China's increasingly assertive action to back up its sovereignty claims in the South China Sea have included land reclamation and the construction of ports and air facilities on several reefs in the Spratly Islands.
The work has rattled China's neighbors, in particular U.S. ally the Philippines, and raised concern in the United States.
China says it has irrefutable sovereignty over the Spratly Islands and no hostile intent.
Admiral Harry Harris, the commander of U.S. forces in the Pacific, told a Senate hearing on Thursday that China's building of three airfields on small islands and their further militarization was of "great concern militarily" and posed a threat to all countries in the region.
Harris said the United States should exercise freedom of navigation and flight "in the South China Sea against those islands that are not islands".
Chinese Foreign Ministry spokesman Hong Lei said China was "extremely concerned" about the comments and China opposed "any country challenging China's sovereignty and security in the name of protecting freedom of navigation".

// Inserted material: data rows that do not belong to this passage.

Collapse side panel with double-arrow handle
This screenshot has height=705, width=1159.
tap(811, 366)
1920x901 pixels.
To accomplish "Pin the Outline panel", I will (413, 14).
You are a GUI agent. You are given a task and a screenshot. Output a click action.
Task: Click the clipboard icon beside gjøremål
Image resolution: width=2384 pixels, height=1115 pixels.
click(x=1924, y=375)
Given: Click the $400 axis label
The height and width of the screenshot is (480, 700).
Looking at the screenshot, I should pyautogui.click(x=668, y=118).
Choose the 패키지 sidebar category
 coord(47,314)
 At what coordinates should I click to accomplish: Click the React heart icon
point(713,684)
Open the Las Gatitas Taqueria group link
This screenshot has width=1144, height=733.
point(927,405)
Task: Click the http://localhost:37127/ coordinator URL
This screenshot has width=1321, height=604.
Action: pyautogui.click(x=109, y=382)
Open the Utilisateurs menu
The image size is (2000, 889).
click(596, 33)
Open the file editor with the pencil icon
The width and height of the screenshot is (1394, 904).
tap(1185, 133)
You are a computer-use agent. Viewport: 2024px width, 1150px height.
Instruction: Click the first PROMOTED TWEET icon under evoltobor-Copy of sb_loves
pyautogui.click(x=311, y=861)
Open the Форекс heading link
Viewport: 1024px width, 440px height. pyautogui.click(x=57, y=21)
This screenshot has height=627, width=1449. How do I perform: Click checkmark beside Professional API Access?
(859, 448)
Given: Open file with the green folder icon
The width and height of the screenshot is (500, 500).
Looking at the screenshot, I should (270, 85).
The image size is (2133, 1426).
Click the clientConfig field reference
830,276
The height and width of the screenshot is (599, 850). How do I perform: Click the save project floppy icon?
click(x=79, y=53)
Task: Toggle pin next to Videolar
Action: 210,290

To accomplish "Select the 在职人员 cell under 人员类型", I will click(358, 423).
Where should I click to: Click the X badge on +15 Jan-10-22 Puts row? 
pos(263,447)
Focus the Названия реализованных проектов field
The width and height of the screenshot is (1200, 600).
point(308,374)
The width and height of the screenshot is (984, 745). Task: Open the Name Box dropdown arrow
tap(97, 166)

"We demand that the relevant country speak and act cautiously, earnestly respect China's sovereignty and security interests, and not take any risky or provocative acts," Hong said at a daily news briefing.
Chinese President Xi Jinping begins a week-long visit to the United States on Monday.
U.S. concerns about China's pursuit of territorial claims in the South China Sea will be high on President Barack Obama's agenda in their talks next Friday.
China has overlapping claims with Vietnam, the Philippines, Malaysia, Taiwan and Brunei in the South China Sea, through which $5 trillion in ship-borne trade passes every year.
On Thursday, the head of the U.S. Senate's military committee criticized the Obama administration for failing to challenge China's island building in the South China Sea by sailing within 12 miles (19.2 km) of them, saying this amounted to de-facto recognition of Chinese claims.
On Tuesday, a U.S. expert said China was carrying out land reclamation in the South China Sea this month, more than four weeks after saying it had stopped such activity, citing recent satellite images.